Two examples of such proteinopathies are transmissible spongiform encephalopathies
(TSE) and Parkinson’s disease (PD). TSEs are a subset of prion misfolding diseases,
specifically identified as being transmissible to other individuals in a manner resembling
viral, bacterial, or toxic exposure, that have been studied in animals for decades. While rare
in humans, prion protein misfolding does occur in a handful of different forms. PD on the
other hand is fairly common in older individuals, affecting approximately one million people
in the United States and an estimated 10 million people worldwide. Both conditions share
such notable traits as characteristic protein aggregates, being neurodegenerative, eventually
fatally so, and having a link to the enteric nervous system. Techniques applied to the study of
TSEs have been successfully applied to the study of PD, and inverse has occurred as well,
leading to leap frog effect of advancement for both diseases.

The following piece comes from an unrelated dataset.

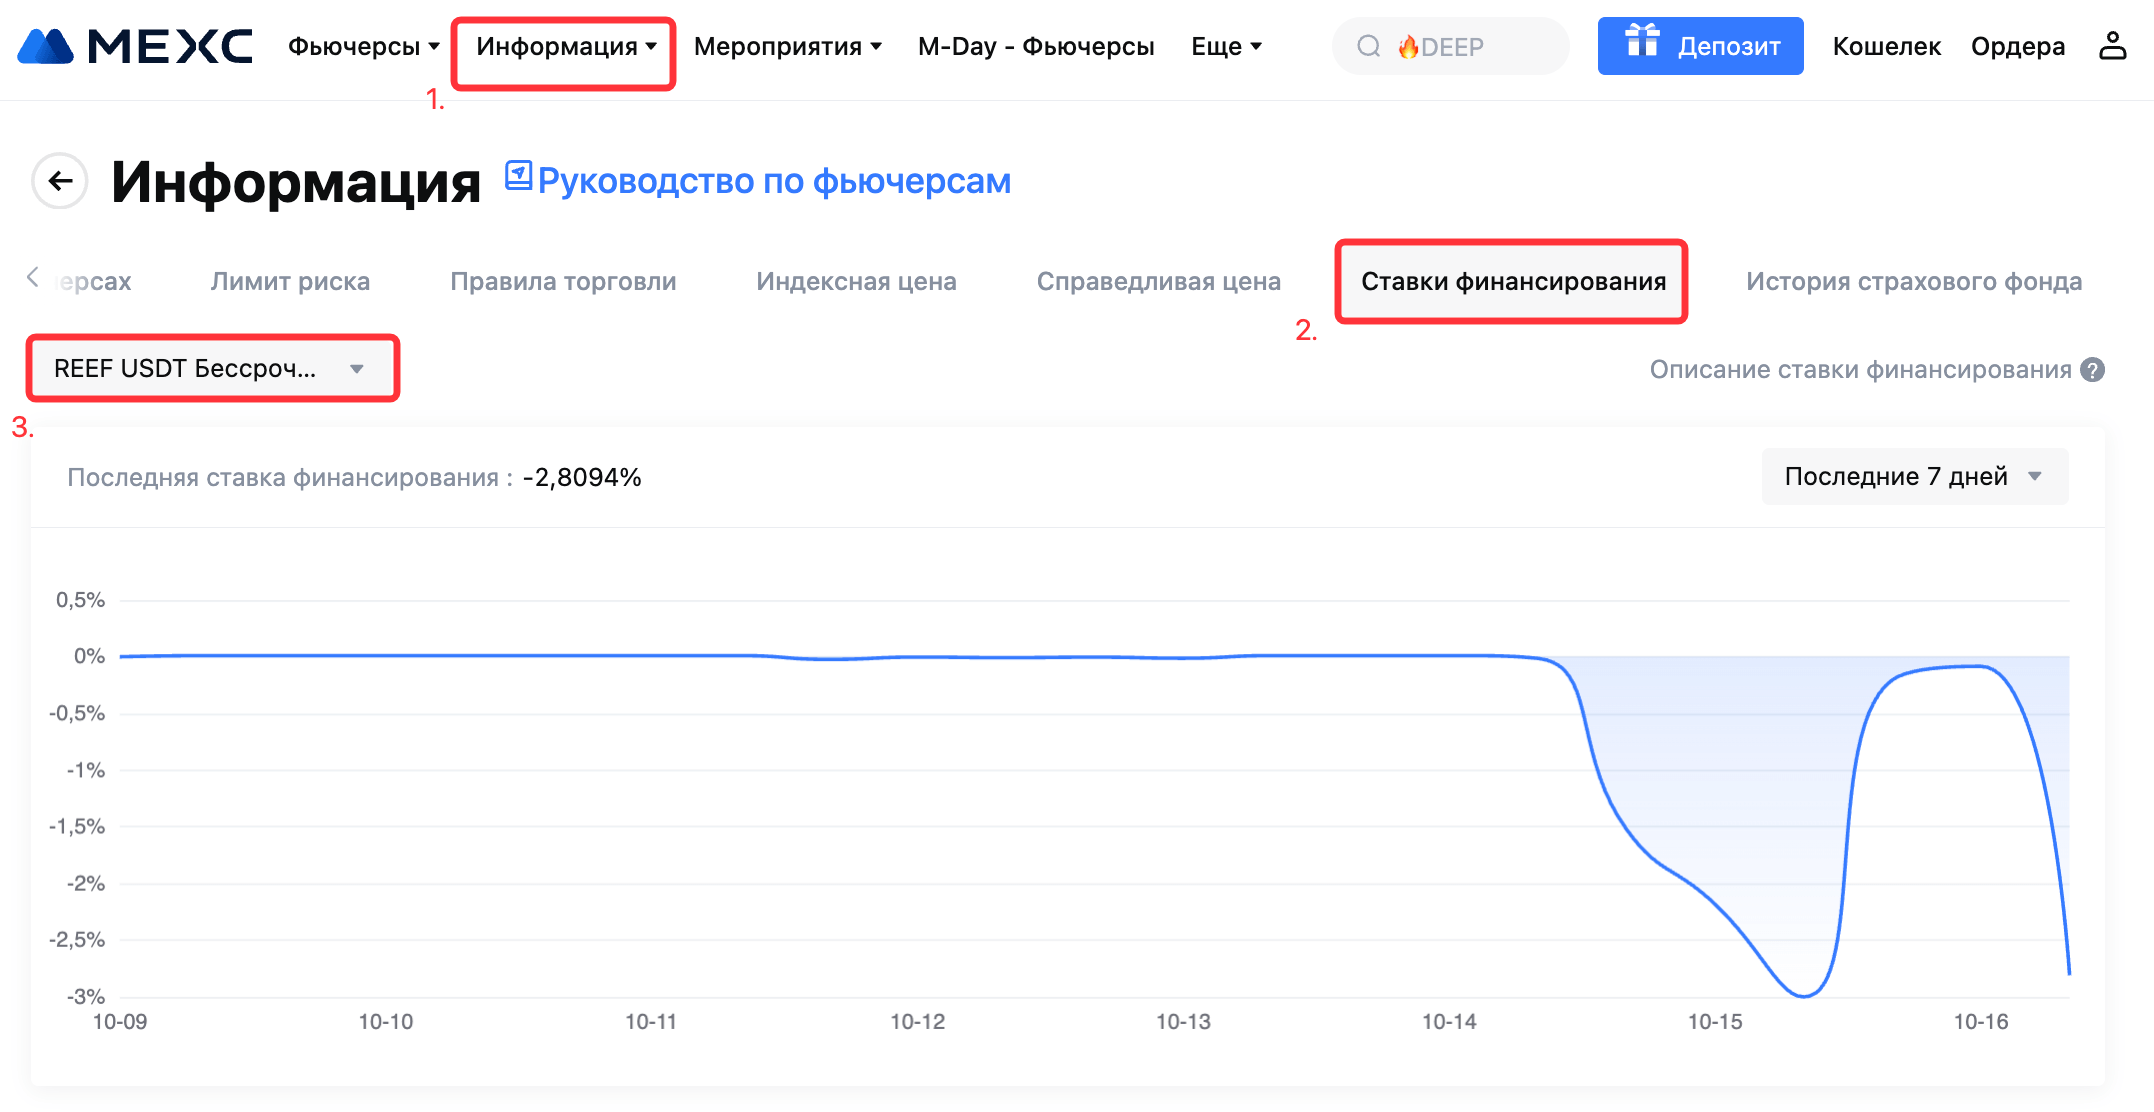Open the user profile icon

click(2112, 46)
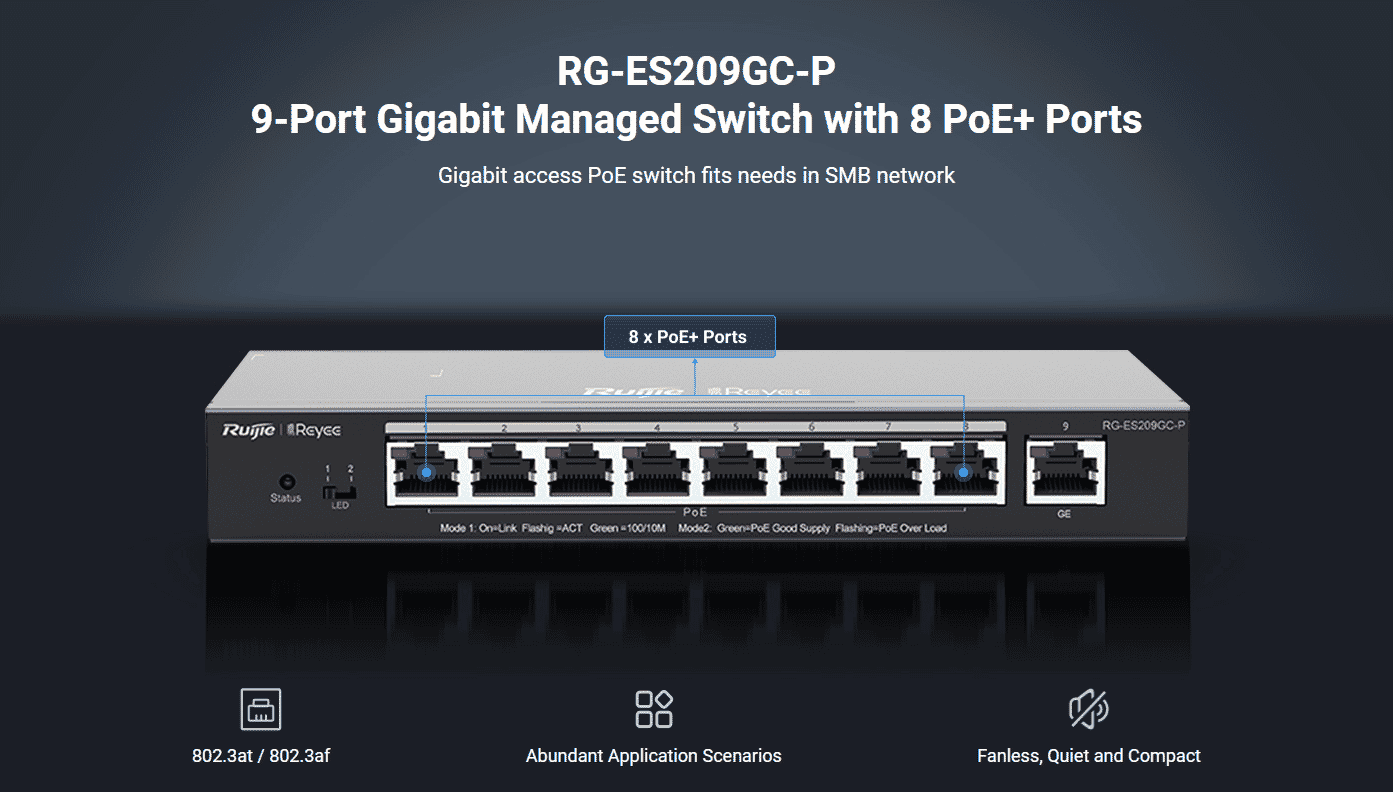The height and width of the screenshot is (792, 1393).
Task: Click the Abundant Application Scenarios label
Action: [x=654, y=756]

In this thesis, topics of two proteinopathies are covered. A literature review of chronic
wasting disease (CWD) history, study, and further interests leads the paper. This is followed
by a chapter on analysis of feral pig brainstem by RT-QuIC to determine the presence or
absence of aggregated prion protein. The next chapter is dedicated to describing a protocol
for the efficient and reliable production of recombinant human α-synuclein monomeric
protein for use in research. Each of these techniques has been applied to the study of multiple
diseases, but the refinement of each technique for application to the disease or species of
interest is essential to achieving the best results.